%%

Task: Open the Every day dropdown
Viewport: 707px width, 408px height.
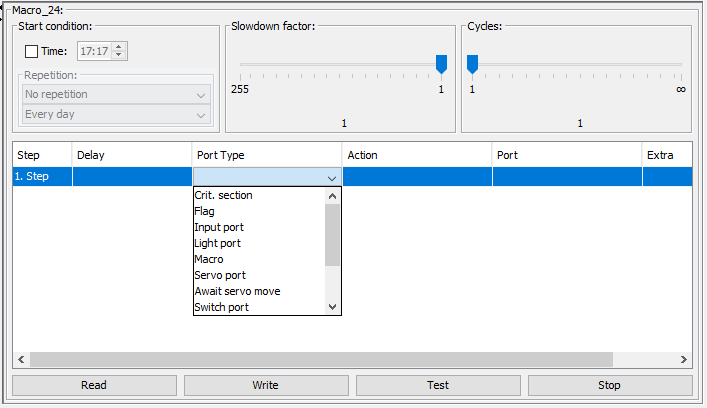Action: 116,115
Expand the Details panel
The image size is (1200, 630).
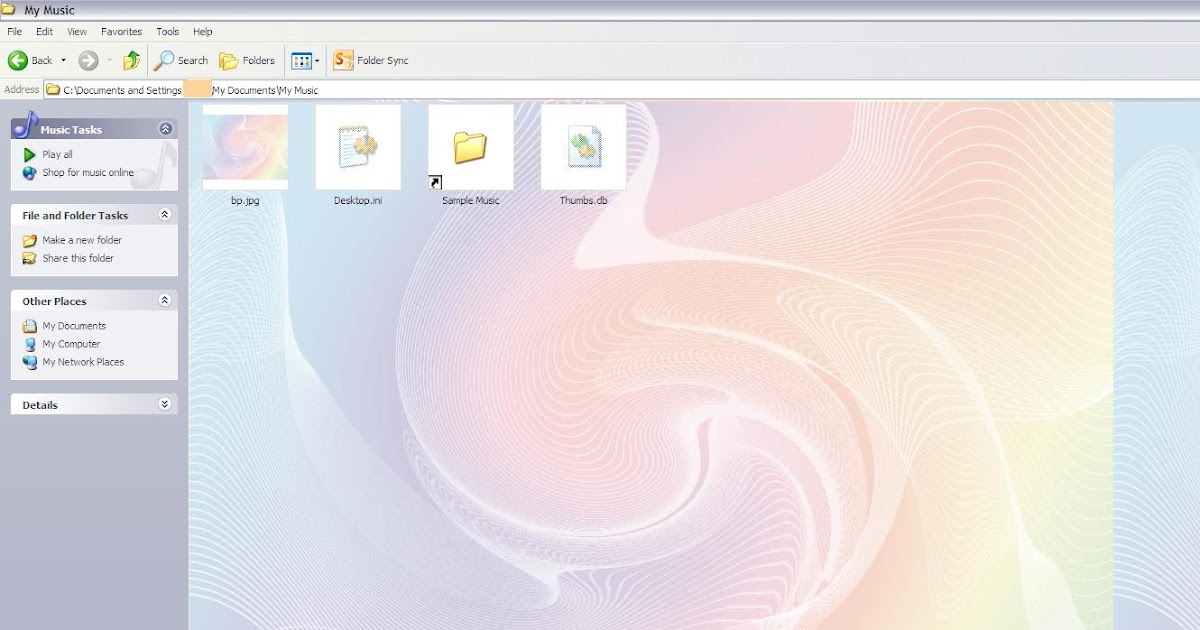164,404
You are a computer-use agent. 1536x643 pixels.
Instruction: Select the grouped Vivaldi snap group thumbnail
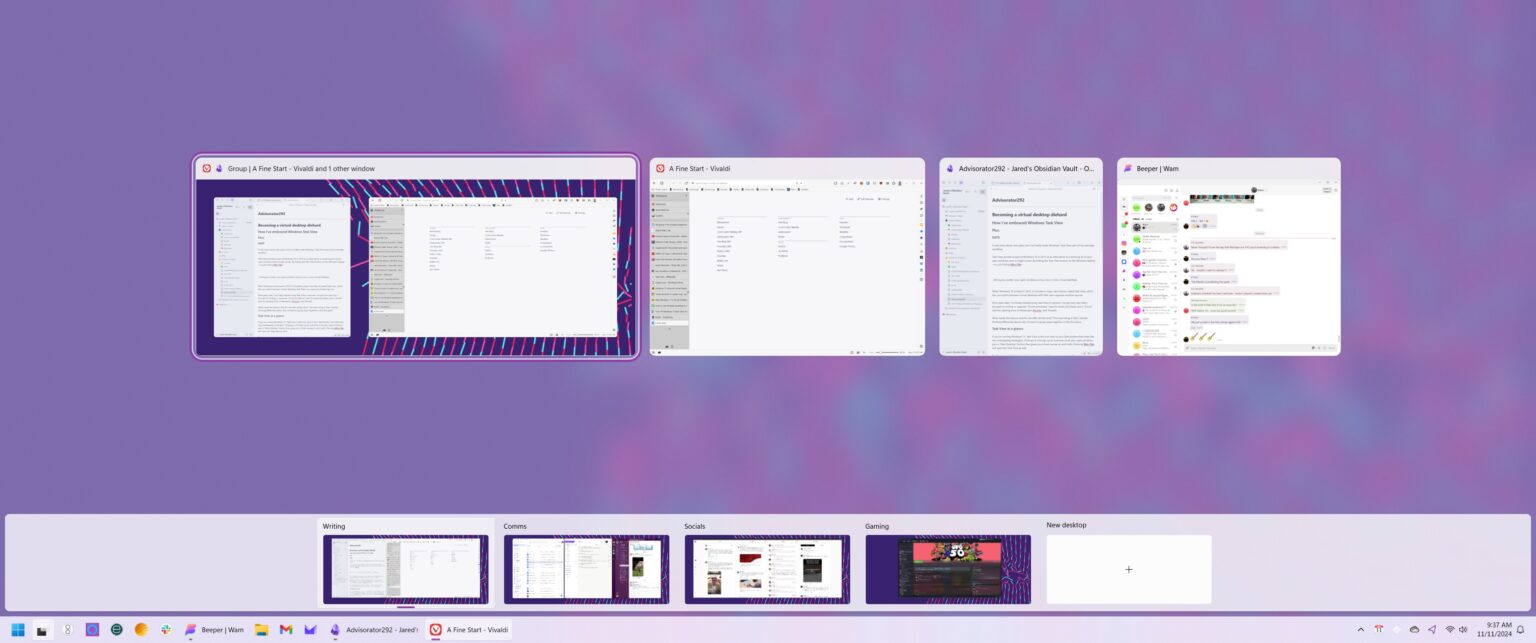[x=414, y=258]
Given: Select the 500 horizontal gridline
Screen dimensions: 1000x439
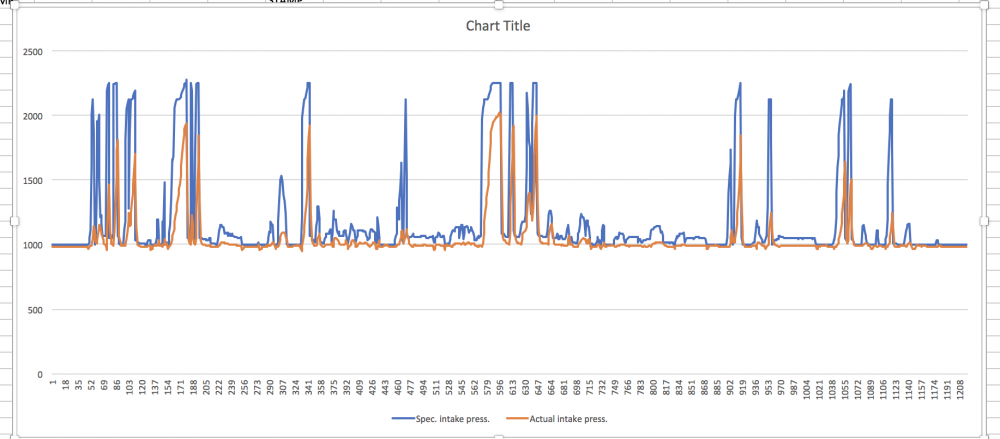Looking at the screenshot, I should point(510,310).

%%

DESCRIPTION OF THE TASK.
The copy must begin with the line containing "Instruction: Select the", end with the last line of the material, match each line exactly, and hold no pictures.

OUTPUT.
Instruction: Select the grouped Vivaldi snap group thumbnail
[x=414, y=258]
Given: Select the 500 horizontal gridline
Screen dimensions: 1000x439
Looking at the screenshot, I should point(510,310).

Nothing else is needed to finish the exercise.